The drive happens to be from Rhode Island to California, the guy is famed car collector Fritz Burkhard, and his old car is a 1937 Bugatti Atalanta:

…worth about $30 million.

I like his attitude:

“If people just park their cars to show them and keep them in the garage they miss 70-80 percent of the fun. 

“They don’t know what that is. These are machines to be driven.
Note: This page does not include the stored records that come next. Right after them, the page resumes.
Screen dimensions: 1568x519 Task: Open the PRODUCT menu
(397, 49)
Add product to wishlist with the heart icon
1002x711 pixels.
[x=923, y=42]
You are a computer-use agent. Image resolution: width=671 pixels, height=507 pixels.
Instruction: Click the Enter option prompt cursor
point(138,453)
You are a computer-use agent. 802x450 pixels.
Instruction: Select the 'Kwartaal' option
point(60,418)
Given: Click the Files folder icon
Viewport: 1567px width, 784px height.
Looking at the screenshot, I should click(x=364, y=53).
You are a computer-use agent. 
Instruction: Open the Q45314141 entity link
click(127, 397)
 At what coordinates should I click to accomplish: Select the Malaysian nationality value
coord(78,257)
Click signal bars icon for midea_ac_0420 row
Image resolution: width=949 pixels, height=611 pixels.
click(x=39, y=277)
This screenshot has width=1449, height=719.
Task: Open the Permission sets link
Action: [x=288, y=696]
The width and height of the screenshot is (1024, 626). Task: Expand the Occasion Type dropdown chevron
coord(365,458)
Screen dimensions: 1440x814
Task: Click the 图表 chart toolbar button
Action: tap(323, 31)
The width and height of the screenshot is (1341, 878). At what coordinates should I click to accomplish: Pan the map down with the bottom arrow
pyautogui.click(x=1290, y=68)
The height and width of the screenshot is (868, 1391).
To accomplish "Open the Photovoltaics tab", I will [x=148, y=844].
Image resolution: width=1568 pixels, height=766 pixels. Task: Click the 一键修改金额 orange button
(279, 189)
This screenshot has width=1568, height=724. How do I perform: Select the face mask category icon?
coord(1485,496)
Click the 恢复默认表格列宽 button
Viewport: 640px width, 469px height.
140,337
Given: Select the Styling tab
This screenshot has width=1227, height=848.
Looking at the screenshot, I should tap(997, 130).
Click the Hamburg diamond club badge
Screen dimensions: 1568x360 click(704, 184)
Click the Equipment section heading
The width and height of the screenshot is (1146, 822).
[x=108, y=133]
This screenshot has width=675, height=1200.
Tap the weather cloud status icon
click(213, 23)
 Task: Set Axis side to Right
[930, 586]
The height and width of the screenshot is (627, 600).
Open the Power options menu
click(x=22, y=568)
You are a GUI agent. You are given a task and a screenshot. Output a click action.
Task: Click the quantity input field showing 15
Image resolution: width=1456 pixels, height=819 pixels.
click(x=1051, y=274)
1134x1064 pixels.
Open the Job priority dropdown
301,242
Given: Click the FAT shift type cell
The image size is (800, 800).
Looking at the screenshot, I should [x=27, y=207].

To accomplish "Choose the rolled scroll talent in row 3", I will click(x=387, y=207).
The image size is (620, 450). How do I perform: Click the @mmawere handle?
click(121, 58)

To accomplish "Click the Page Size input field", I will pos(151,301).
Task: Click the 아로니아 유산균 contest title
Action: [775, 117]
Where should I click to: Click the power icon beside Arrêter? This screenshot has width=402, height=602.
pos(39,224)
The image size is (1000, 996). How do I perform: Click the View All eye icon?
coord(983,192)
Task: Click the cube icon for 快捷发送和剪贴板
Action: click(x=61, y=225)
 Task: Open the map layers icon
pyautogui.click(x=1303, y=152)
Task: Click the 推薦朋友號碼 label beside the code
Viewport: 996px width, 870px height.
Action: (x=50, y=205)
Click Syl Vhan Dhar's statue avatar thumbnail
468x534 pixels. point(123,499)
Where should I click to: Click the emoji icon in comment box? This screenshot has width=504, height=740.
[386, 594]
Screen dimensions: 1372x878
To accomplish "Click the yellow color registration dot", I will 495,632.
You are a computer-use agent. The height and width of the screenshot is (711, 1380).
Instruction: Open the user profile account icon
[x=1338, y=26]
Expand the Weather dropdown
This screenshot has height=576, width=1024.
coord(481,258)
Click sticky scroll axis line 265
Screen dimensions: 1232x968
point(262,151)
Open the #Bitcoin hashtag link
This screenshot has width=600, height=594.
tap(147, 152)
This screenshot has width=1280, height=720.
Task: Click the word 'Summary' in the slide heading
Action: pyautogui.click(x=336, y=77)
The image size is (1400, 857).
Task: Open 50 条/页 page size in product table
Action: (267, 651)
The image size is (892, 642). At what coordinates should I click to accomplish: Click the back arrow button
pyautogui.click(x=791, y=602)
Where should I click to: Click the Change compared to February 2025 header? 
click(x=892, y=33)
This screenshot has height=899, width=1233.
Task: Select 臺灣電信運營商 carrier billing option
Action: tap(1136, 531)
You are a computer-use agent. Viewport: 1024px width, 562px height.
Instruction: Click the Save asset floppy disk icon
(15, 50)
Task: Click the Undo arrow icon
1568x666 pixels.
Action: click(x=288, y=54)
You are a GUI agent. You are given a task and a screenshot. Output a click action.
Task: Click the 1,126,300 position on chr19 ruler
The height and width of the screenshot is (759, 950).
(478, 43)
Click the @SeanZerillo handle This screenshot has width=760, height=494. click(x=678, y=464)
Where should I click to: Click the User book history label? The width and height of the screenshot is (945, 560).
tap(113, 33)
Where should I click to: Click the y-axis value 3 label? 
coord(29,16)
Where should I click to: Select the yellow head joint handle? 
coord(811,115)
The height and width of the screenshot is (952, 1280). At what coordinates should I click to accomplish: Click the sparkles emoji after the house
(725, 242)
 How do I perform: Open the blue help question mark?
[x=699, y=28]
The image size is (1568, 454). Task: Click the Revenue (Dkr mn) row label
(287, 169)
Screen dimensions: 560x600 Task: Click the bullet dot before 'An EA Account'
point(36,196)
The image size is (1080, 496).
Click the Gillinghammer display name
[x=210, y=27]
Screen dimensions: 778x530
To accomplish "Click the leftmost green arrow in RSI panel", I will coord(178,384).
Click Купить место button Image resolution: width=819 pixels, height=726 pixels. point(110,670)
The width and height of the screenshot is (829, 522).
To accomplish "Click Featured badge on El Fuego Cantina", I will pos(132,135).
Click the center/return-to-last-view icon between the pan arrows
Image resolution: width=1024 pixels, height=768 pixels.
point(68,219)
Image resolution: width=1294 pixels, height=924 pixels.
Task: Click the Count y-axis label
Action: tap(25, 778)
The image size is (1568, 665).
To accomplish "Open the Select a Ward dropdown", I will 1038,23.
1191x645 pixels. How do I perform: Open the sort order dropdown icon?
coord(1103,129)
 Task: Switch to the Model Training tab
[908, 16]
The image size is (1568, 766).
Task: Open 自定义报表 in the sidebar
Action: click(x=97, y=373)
They are pieces of art, but you don’t tack them on the wall.”

There is no mention of how his insurance agent felt about it.

Of Course, It Would Be

…Volkswagen, who are taking that extra step towards eventual self-immolation:

Auto Express reports that German automaker Volkswagen has introduced a subscription-based model for unlocking the full potential of its ID.3 electric car, a new model available in the UK. While the ID.3 Pro and Pro S models are listed on the configurator as producing 201 horsepower, buyers must pay a monthly subscription fee of £16.50 ($22.29) to access the car’s maximum output of 228 horsepower.

Considering that sales of the ID.3 outside Yurp can probably be measured in single figures per month, nobody Over Here should care about this.  (And if this lawsuit succeeds, well…)

But in this case of bastardy, it’s very definitely the principle of the thing that matters.

Fuck them, and the batteries that power their accountants’ laptops.

Gotta say that it’s this kind of chiseling that makes me want one of these oh so badly:

Anything without a chip or batteries will do, come to think of it.  Even a replica with a (non-electric carburetor-fed) VW Beetle engine.

Big Iron

Whoo-ee, this is tasty:

1957 Chevrolet Bel Air (283 CID / 4.6-liter V8)


(click pics to embiggen)

I have to say that the ask of $105,000 is a little too steep, but the seller is probably trying to recoup the restoration costs (protip:  you never recoup your restoration costs).

All that said, if I were a wealthy collector of late-50’s Murkin Big Iron, I might be tempted because this is one Californian that deserves a home in Texas.  What a peach.

It’s three years younger than I am, and I don’t look half as cool.